El hombre volvió sus hundidos ojos hacia ella, diciendo:
—Entonces lo siento por ustedes, pero no lo he visto en meses, y no quiero volver a verlo nunca más. Ni a él, ni Arruga ni la menor porción de este maldito territorio. —Chasqueó la lengua y comenzó a cabalgar hacia el este.
Shy y su grupo permanecieron en aquel sitio durante un rato, viendo cómo aquella caravana de gente derrotada emprendía el viaje de vuelta hacia la civilización. Lo que acababan de ver fue como un jarro de agua fría, porque todos, excepto Shy, se habían dejado arrastrar hasta entonces por el optimismo.
—Pensé que conocías a todos los que viven en las Tierras Lejanas —comentó Shy, dirigiéndose a Sweet.
—Sólo a los que se quedan en ellas por algún tiempo —el viejo explorador se encogía de hombros.
—Entre los que no se cuenta el tal Grega Cantliss, supongo.
—Hay tantos asesinos en Arruga como ratones de campo en un tocón de árbol —y vuelta a encogerse de hombros más que antes—. No he estado en ese sitio el tiempo suficiente para distinguir a unos de otros. Si llegamos con vida a la ciudad, te presentaré a su Alcalde. Entonces tendrás algunas respuestas.
—¿El Alcalde?
—El Alcalde lo dispone todo en Arruga. Aunque mejor sería decir que el Alcalde y Papá Anillo lo disponen todo, y así ha sido desde que clavaron juntas las dos primeras tablas de lo que sería la ciudad. Pero, por aquel tiempo, ninguno de ellos se llevaba bien con el otro. Y no creo que hayan terminado por hacerse amigos.

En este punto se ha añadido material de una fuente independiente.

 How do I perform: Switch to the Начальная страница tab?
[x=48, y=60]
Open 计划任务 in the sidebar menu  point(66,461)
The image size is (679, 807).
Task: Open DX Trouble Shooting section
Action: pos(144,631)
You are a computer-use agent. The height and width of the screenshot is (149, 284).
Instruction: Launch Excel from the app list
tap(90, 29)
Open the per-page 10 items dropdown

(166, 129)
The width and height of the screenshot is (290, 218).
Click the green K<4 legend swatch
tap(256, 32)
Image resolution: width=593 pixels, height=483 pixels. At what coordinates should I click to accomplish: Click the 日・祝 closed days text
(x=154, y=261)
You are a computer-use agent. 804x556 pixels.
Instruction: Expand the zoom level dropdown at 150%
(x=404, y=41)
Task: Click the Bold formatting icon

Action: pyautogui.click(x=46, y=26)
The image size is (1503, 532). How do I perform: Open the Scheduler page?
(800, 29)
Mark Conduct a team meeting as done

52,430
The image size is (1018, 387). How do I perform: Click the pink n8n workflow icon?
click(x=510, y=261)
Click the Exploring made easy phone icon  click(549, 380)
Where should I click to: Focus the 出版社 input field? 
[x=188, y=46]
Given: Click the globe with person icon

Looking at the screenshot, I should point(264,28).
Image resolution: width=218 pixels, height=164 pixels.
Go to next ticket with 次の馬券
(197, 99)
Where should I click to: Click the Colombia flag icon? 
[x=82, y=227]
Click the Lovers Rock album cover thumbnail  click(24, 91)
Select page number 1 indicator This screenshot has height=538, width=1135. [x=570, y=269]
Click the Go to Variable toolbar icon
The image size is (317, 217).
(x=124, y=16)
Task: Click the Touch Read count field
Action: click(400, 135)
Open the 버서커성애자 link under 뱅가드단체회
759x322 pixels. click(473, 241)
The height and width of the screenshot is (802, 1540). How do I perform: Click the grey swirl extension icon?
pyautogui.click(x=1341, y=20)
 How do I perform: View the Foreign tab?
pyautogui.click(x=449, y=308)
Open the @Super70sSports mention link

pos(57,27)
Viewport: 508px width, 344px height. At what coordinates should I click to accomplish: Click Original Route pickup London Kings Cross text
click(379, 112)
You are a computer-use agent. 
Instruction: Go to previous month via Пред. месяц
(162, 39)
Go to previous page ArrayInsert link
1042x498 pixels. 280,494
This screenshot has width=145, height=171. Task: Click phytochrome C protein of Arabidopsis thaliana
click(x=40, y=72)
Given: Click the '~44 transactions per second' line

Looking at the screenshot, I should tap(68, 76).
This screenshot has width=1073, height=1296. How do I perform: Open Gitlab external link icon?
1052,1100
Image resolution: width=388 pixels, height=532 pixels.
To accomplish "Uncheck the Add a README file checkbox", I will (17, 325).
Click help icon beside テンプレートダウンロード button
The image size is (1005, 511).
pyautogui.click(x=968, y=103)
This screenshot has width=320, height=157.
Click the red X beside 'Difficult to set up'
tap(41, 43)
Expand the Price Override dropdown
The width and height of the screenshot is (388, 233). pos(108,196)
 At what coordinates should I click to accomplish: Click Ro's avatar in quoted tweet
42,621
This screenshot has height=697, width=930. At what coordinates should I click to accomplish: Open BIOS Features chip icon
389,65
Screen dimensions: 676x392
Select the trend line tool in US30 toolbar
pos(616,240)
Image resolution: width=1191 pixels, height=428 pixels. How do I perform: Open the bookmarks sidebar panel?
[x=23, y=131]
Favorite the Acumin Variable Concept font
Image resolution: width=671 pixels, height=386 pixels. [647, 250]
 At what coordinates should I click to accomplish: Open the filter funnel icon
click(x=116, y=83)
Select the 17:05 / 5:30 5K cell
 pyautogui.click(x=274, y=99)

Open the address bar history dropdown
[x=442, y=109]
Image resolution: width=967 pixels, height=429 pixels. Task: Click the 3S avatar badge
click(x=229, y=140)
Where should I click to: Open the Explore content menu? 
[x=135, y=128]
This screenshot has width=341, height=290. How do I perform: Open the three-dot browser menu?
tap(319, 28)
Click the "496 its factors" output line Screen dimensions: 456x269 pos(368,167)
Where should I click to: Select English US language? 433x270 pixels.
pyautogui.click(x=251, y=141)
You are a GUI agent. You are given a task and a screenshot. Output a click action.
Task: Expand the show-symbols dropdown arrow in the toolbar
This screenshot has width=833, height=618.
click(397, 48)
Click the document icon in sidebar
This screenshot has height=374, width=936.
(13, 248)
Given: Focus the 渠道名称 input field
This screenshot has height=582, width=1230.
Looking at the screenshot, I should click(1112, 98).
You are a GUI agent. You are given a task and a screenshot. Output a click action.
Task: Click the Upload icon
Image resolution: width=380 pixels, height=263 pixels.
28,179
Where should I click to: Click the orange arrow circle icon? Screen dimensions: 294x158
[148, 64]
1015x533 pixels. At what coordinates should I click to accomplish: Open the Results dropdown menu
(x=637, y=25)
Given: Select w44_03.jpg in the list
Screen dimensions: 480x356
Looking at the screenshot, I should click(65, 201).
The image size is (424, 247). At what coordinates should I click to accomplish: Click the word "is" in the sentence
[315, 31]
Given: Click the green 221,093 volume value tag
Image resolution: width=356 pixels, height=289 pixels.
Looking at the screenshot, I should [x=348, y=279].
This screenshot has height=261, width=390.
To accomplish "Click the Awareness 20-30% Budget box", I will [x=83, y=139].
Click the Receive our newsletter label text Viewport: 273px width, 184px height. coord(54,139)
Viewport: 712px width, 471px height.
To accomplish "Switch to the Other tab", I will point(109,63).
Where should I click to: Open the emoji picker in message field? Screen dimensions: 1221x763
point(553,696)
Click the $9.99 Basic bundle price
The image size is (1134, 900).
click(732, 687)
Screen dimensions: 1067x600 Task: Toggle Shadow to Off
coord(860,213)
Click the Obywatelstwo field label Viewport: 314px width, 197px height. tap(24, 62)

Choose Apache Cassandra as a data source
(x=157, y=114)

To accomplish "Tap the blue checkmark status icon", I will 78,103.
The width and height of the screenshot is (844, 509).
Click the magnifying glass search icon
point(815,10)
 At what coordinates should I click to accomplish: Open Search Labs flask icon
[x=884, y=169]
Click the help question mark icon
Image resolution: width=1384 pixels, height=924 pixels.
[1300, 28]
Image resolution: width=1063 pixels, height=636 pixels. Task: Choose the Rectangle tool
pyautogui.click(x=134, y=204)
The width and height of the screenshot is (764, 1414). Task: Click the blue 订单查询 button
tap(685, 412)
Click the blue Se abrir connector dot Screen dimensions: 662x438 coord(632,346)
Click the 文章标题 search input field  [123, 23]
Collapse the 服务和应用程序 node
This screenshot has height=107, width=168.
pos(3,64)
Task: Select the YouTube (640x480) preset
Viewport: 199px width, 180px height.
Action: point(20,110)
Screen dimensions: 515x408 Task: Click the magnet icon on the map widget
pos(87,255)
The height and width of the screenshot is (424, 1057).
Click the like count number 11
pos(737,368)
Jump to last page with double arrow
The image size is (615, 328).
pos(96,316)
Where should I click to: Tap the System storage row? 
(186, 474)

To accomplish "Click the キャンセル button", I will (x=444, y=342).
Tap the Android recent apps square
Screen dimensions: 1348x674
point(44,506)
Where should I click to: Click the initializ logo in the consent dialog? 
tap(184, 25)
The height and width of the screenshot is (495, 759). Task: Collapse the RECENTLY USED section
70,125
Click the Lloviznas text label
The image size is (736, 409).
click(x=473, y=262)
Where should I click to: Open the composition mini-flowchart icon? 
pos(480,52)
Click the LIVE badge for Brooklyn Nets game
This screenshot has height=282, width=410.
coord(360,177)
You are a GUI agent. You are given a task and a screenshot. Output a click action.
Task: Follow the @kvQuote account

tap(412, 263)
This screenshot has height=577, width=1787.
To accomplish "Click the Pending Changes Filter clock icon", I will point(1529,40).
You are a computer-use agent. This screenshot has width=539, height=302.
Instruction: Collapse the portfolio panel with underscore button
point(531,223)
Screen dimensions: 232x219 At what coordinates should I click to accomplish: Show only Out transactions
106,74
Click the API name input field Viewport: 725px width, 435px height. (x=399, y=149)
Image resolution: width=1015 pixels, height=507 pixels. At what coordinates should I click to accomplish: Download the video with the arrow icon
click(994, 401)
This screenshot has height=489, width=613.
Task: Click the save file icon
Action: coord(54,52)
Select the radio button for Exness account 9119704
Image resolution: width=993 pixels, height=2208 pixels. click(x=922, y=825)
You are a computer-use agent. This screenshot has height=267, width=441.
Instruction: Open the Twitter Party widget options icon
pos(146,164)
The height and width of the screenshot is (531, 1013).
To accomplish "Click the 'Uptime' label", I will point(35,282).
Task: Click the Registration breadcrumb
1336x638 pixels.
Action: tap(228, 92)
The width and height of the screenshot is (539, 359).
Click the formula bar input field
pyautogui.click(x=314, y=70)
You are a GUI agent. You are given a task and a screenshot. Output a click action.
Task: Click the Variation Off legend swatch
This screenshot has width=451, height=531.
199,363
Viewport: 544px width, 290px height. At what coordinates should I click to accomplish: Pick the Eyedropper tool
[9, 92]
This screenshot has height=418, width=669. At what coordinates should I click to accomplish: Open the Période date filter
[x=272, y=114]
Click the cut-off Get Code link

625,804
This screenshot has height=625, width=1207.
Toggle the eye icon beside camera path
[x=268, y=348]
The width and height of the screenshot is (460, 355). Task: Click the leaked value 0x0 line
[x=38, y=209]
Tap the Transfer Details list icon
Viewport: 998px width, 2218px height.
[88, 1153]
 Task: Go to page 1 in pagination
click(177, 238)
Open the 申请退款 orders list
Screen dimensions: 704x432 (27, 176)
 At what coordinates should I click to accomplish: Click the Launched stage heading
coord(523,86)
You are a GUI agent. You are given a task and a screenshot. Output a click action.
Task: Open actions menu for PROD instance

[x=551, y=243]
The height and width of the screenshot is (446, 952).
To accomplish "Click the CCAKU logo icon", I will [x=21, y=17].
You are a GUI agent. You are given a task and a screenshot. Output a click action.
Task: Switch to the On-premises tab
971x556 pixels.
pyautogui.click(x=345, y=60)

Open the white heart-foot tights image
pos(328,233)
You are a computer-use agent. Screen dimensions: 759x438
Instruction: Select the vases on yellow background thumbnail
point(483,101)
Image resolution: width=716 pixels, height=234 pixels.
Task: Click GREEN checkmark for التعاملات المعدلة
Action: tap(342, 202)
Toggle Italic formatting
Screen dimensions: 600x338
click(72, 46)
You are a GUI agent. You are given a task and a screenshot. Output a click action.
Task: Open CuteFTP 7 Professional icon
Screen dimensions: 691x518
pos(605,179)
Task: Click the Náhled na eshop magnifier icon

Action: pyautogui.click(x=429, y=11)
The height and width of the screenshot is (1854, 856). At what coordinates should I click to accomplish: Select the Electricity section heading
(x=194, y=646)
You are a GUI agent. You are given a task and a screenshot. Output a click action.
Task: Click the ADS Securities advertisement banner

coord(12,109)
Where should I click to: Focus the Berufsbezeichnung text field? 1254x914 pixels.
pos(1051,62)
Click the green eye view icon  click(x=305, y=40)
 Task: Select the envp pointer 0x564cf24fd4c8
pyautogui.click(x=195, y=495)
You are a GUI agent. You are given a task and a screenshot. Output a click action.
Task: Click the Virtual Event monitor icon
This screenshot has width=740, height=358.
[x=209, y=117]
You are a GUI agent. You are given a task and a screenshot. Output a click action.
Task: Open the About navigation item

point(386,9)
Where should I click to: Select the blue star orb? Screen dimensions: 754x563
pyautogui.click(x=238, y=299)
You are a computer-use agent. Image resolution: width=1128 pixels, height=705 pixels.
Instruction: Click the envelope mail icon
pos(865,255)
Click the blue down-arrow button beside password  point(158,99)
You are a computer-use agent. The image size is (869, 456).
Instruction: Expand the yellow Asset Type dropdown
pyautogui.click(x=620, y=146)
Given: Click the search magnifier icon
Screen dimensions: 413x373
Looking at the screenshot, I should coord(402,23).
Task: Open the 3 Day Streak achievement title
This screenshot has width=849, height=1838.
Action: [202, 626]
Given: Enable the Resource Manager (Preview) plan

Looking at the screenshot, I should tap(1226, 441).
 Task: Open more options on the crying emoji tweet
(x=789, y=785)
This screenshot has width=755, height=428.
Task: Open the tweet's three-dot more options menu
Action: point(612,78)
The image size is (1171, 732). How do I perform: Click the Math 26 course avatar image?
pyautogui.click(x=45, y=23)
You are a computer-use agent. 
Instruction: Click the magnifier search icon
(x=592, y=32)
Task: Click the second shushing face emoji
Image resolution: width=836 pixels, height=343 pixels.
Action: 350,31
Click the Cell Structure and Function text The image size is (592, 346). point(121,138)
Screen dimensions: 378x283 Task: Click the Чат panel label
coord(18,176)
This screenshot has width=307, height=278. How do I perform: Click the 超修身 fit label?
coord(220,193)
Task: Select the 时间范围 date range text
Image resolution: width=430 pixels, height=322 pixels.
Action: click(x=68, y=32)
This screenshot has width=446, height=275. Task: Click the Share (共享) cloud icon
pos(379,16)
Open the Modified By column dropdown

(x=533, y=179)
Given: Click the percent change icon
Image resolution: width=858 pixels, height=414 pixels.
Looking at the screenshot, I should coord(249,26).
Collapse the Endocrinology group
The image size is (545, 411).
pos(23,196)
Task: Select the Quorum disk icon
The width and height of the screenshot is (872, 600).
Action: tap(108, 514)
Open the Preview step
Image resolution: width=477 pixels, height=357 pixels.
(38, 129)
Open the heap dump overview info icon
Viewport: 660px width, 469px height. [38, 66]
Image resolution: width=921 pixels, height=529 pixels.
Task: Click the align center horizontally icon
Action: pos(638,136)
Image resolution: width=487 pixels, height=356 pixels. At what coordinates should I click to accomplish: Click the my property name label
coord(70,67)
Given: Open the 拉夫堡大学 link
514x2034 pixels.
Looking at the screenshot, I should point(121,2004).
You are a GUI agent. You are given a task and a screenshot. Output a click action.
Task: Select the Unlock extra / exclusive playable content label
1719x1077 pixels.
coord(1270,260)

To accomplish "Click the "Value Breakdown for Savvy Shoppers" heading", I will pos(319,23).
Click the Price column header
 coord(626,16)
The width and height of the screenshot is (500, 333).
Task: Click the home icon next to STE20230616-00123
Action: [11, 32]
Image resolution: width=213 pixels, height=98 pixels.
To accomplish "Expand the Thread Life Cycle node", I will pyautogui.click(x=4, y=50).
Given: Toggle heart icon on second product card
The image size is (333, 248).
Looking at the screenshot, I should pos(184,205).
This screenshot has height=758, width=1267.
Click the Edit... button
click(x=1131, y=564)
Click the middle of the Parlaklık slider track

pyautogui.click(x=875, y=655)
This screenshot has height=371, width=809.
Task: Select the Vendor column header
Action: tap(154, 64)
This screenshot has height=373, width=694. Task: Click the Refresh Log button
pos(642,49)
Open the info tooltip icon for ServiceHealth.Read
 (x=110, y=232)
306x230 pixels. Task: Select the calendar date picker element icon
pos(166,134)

—¿El Alcalde puede ayudarnos a encontrar a Cantliss? —preguntó Lamb.
Sweet se encogió de hombros con más ímpetu aún. Si seguía así, su sombrero saldría despedido.
—El Alcalde podrá ayudaros. Siempre que vosotros podáis ayudar al Alcalde —dijo Sweet, y espoleó a su montura para regresar a donde se encontraba el resto de la caravana.